■ **Text block**
Wednesday, February 21, 2018

Lara Temple: Why the smell of libraries can still make me cry

When I was in high school I used to run away from school. My parents never learned of this because somehow, without even negotiating, I must have reached an agreement with my teachers – I had good grades (I was a complete science nerd) and so long as the grades stayed up there in the stratosphere and when I did come to school I was dressed neatly and relatively clean, they said not a word about my disappearances.

I wish they had questioned me though. At least wondered where I went. It wasn’t a secret. Instead of turning right to school, I would turn left to the bus stop and take the bus into the largest library in the city. For two years I escaped our less than stellar family situation and entered the wonderful world of The Public Library.

I discovered two amazing entities during those two years: romance novels and Scientific American (I already mentioned I was a nerd right? But I think even non nerds might find that periodical amazing).

For three, four, five hours at a stretch I sat cramped and squashed into a corner with a pile of both genres gathered around me, and left my world for others far grander, exciting, and much safer worlds than my own. I read every Georgette Heyer and Harlequin I could find and interspersed them with the esoteric world of elementary particles and alternate dimensions. They all felt far more manageable than mine.

■ **Entries shown**
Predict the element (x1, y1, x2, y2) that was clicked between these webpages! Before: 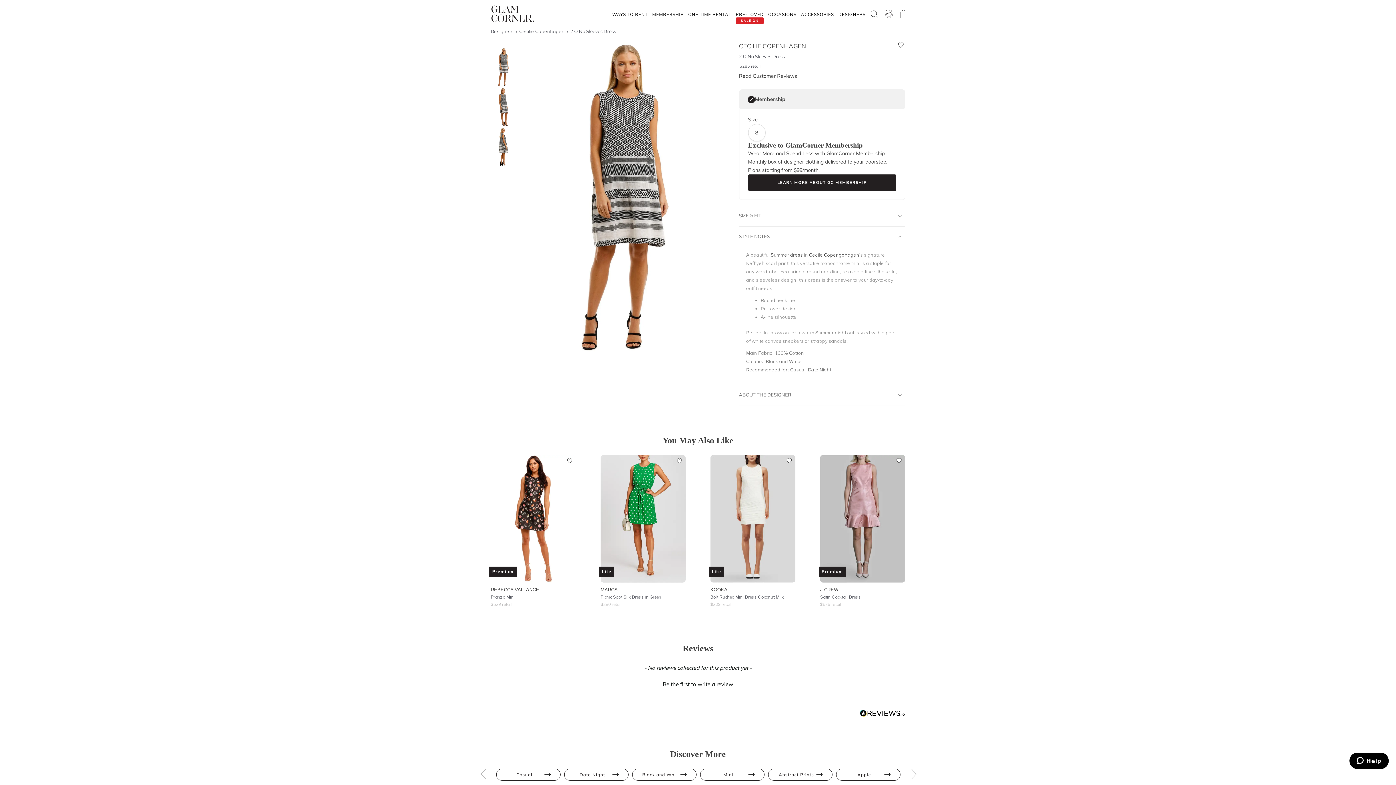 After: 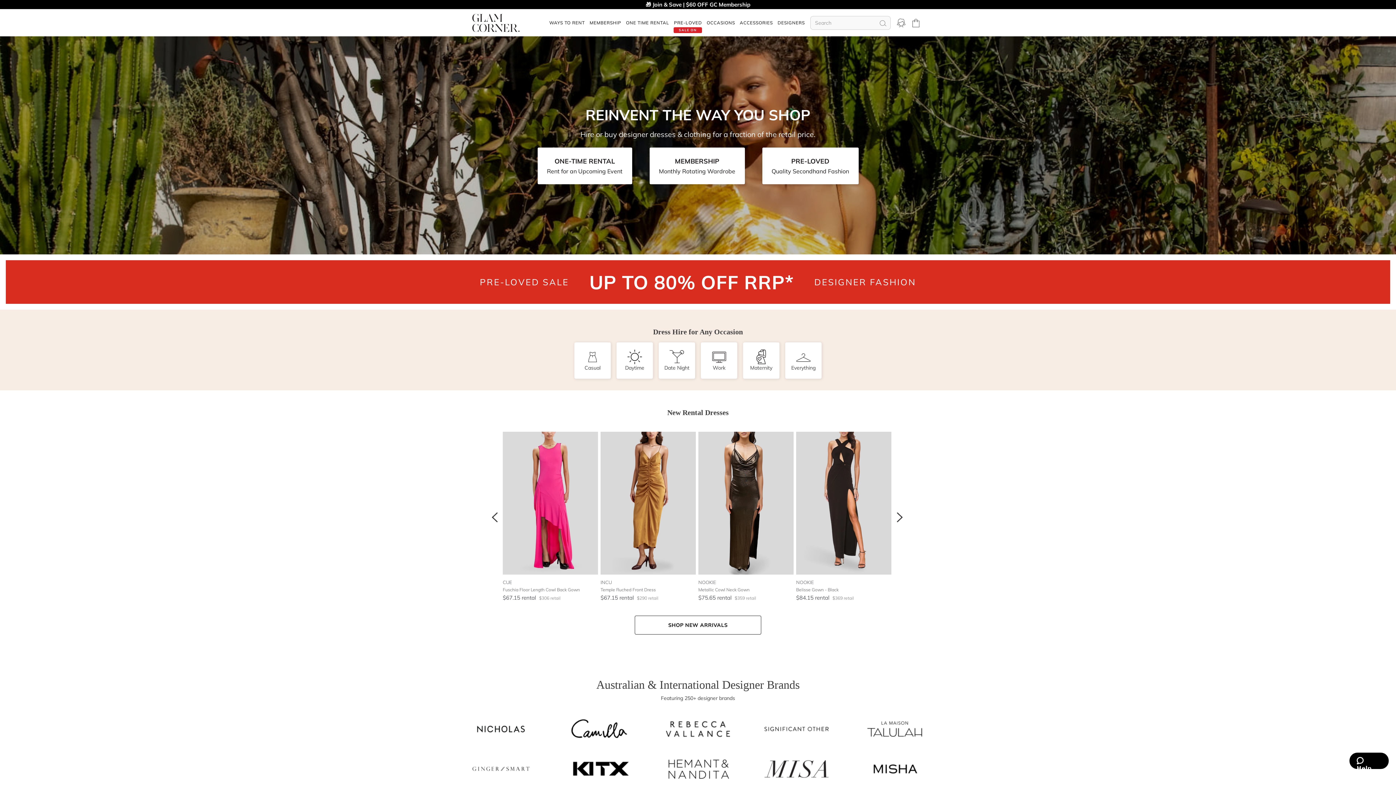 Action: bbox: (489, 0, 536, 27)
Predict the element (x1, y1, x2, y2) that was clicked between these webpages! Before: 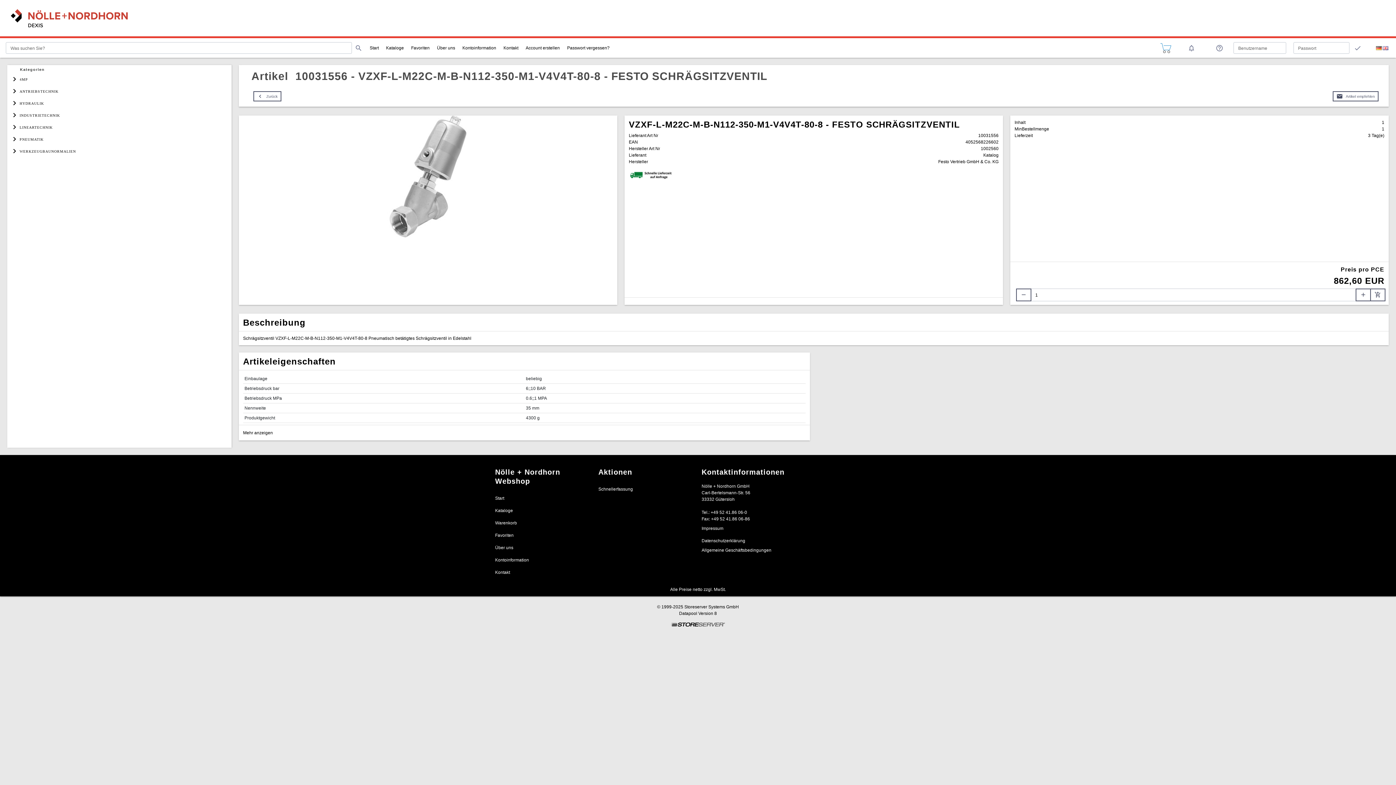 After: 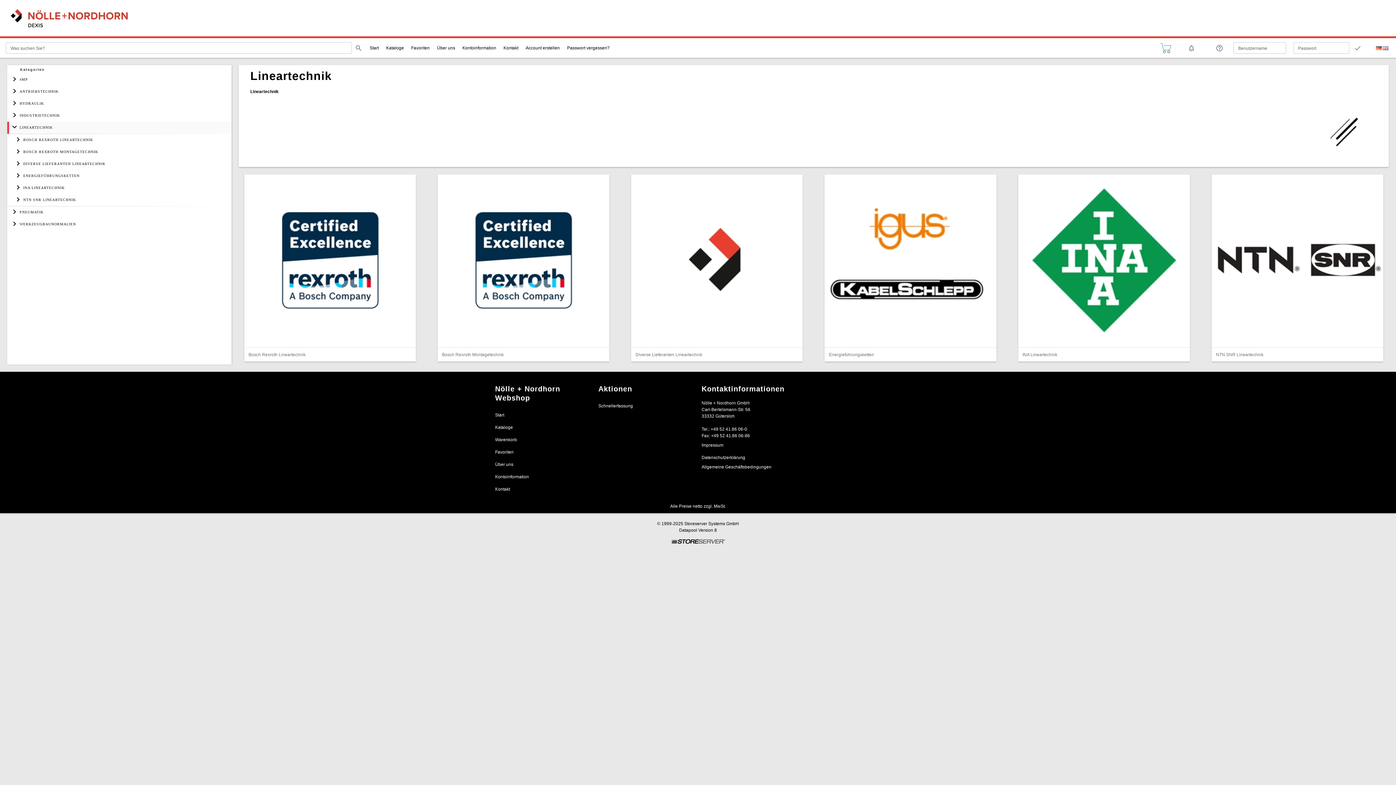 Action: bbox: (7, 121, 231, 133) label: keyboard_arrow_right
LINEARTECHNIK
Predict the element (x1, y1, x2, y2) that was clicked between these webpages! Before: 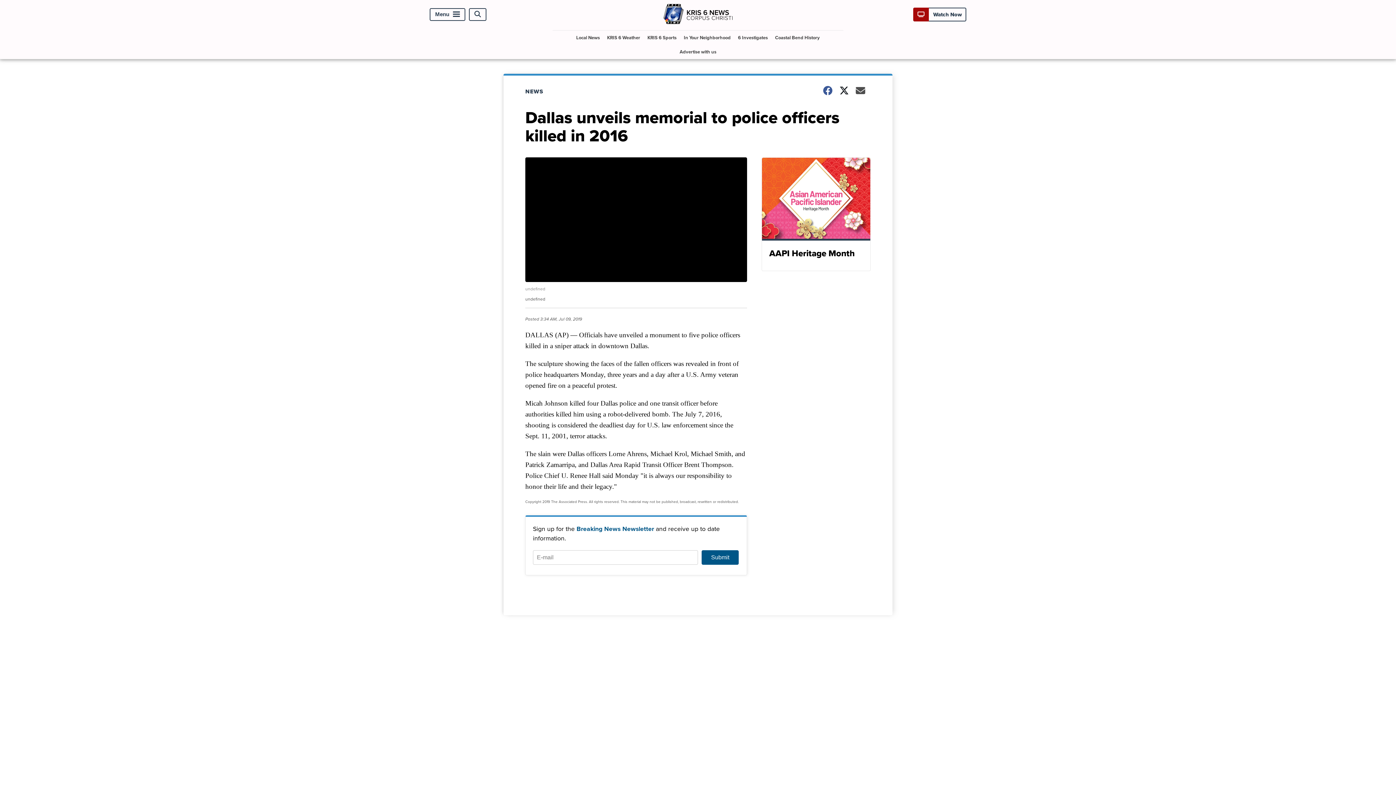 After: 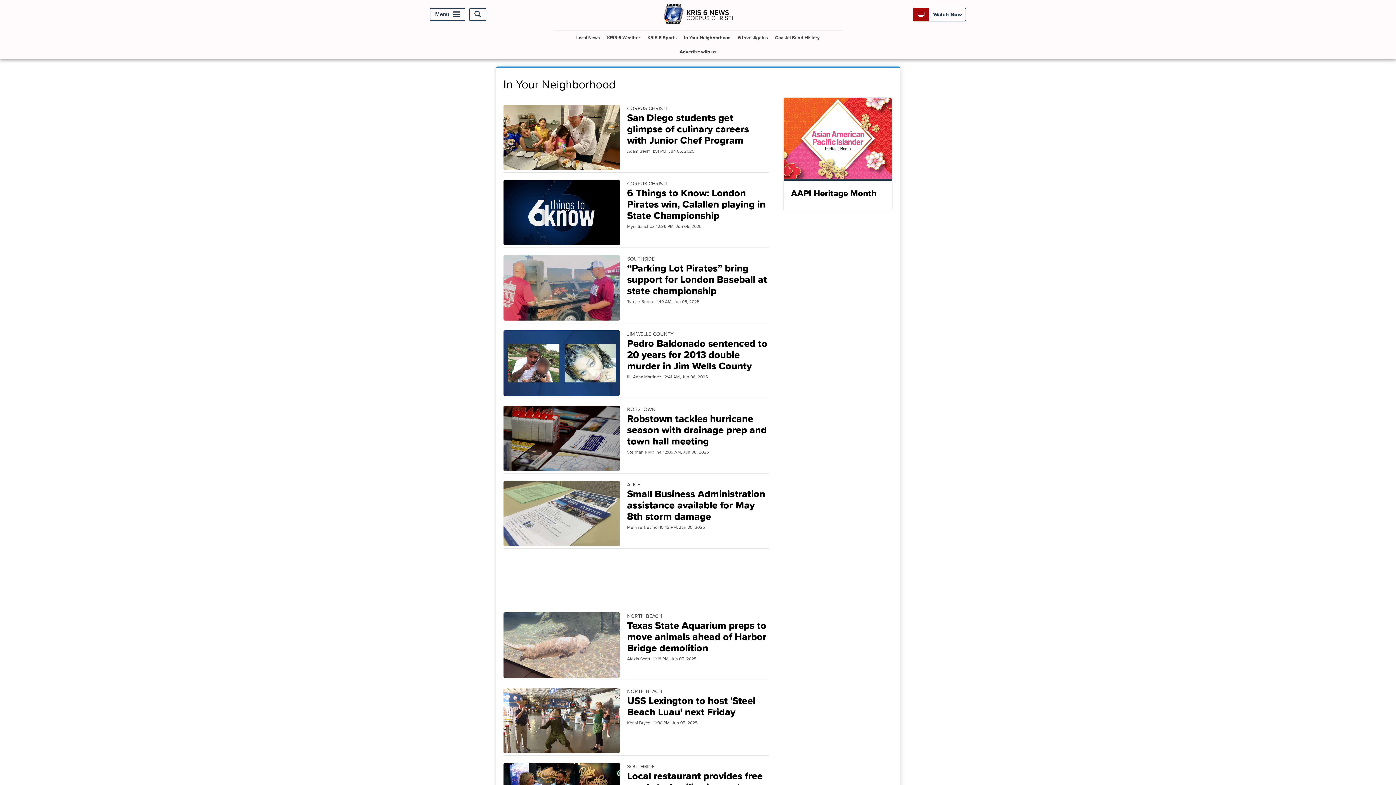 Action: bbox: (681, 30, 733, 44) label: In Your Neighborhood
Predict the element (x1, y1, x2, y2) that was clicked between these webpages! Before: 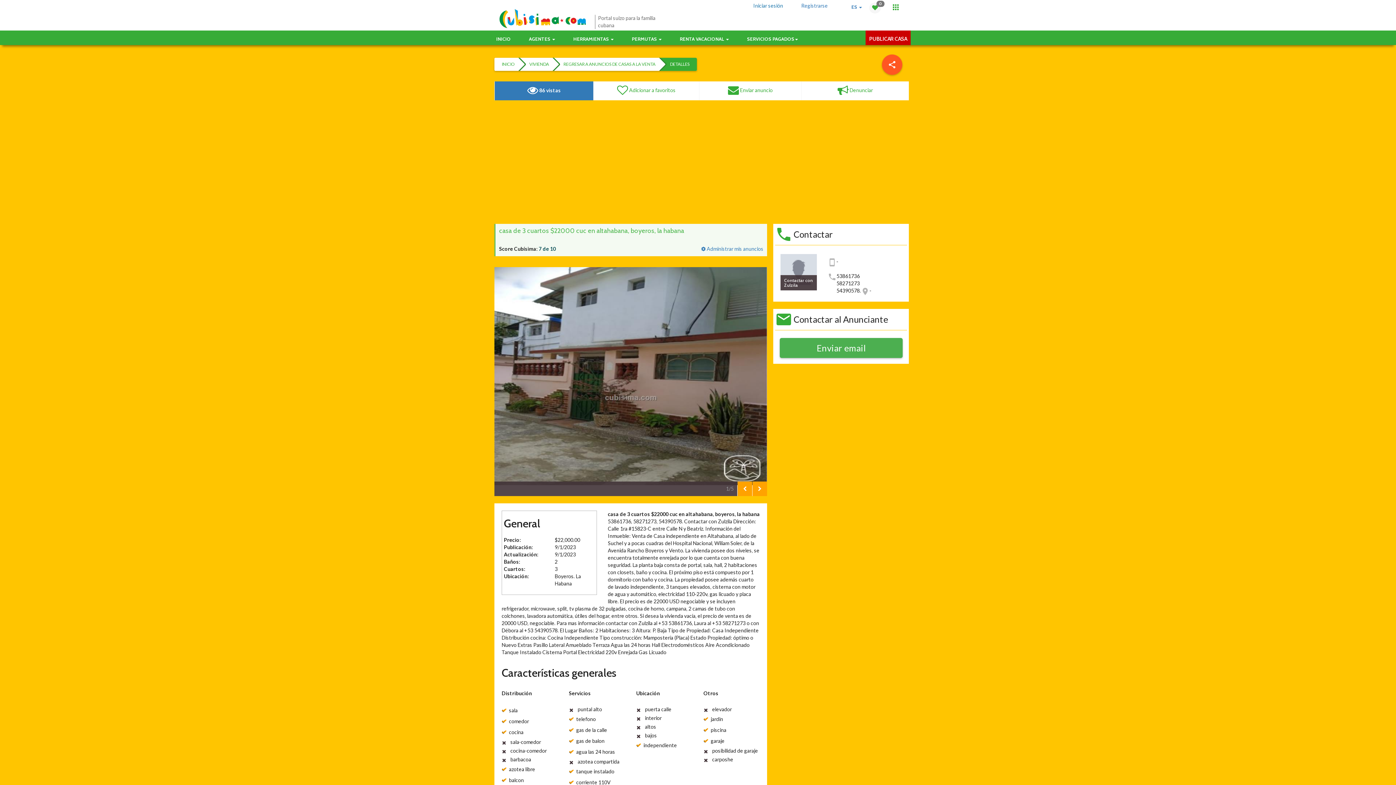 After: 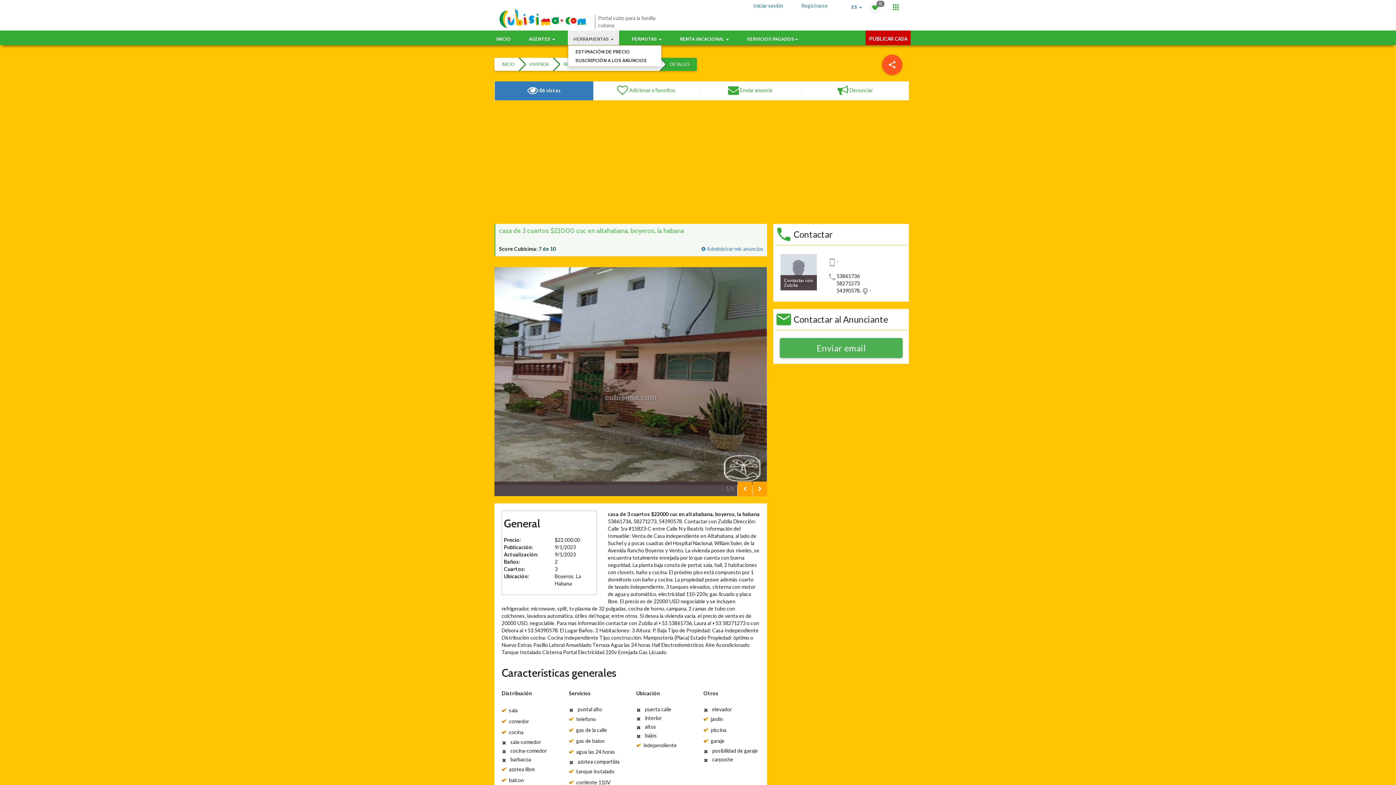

■ **To be done**
Reproduce the entire text about the smell of libraries word for word.

■ **Reply**
Wednesday, February 21, 2018

Lara Temple: Why the smell of libraries can still make me cry

When I was in high school I used to run away from school. My parents never learned of this because somehow, without even negotiating, I must have reached an agreement with my teachers – I had good grades (I was a complete science nerd) and so long as the grades stayed up there in the stratosphere and when I did come to school I was dressed neatly and relatively clean, they said not a word about my disappearances.

I wish they had questioned me though. At least wondered where I went. It wasn’t a secret. Instead of turning right to school, I would turn left to the bus stop and take the bus into the largest library in the city. For two years I escaped our less than stellar family situation and entered the wonderful world of The Public Library.

I discovered two amazing entities during those two years: romance novels and Scientific American (I already mentioned I was a nerd right? But I think even non nerds might find that periodical amazing).

For three, four, five hours at a stretch I sat cramped and squashed into a corner with a pile of both genres gathered around me, and left my world for others far grander, exciting, and much safer worlds than my own. I read every Georgette Heyer and Harlequin I could find and interspersed them with the esoteric world of elementary particles and alternate dimensions. They all felt far more manageable than mine.